The two key factors are:

  1. The Information Ratio (\(IR = \alpha_A / \sigma(\varepsilon_A)\)): This measures the abnormal return per unit of unsystematic (residual) risk generated by the active manager’s security selection. A higher IR (larger alpha relative to residual risk) makes a larger contribution to portfolio performance beyond the passive benchmark.

  2. The Sharpe Ratio of the Passive Benchmark (\(S_M\)): The performance of the overall optimal portfolio is bounded below by the passive market Sharpe ratio. Even with zero active management skill, the investor achieves \(S_M\) by holding the market portfolio. Active management adds value only if \(IR > 0\).

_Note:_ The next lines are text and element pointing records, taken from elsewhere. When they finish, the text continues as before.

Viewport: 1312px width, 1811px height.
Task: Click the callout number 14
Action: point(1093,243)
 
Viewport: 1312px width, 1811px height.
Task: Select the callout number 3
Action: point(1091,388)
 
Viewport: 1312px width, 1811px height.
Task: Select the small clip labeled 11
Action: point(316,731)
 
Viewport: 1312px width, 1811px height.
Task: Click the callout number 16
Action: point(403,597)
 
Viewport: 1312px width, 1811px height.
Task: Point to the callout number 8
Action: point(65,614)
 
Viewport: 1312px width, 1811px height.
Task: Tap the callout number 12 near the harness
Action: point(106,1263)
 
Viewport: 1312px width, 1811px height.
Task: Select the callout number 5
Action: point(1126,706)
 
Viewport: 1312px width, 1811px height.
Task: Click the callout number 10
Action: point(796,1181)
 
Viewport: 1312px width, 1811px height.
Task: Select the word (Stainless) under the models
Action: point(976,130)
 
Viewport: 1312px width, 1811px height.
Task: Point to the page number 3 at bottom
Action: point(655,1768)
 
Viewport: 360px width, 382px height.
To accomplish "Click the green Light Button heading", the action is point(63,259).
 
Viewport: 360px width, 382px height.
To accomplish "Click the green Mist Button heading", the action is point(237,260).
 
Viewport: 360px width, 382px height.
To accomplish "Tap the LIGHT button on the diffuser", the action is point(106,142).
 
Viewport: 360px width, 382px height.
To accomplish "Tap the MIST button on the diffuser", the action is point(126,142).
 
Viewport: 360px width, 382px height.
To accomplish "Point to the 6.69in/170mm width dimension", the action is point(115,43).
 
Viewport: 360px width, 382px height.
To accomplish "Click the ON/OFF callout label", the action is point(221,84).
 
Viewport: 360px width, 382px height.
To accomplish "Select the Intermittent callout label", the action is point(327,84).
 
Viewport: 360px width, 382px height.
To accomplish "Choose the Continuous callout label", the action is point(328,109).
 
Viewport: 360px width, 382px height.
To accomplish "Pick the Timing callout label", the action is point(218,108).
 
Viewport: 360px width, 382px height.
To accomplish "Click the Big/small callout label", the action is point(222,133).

# Illustrative: compare combined vs passive Sharpe ratio
alpha_ill <- 0.02     # 2% active alpha
resid_ill <- 0.10     # 10% residual risk
S_M_ill   <- 0.40     # market Sharpe ratio

IR_ill  <- alpha_ill / resid_ill
S_P_ill <- sqrt(S_M_ill^2 + IR_ill^2)

cat(sprintf("Passive Market Sharpe:    %.4f\n", S_M_ill))
## Passive Market Sharpe:    0.4000
cat(sprintf("Information Ratio (IR):   %.4f\n", IR_ill))
## Information Ratio (IR):   0.2000
cat(sprintf("Combined Portfolio Sharpe: %.4f\n", S_P_ill))
## Combined Portfolio Sharpe: 0.4472
cat(sprintf("Improvement over passive: %.4f\n", S_P_ill - S_M_ill))
## Improvement over passive: 0.0472

The combined portfolio Sharpe ratio of 0.4472 exceeds the passive benchmark of 0.4 because the active manager generates a positive information ratio. The higher the IR, the greater the active management benefit.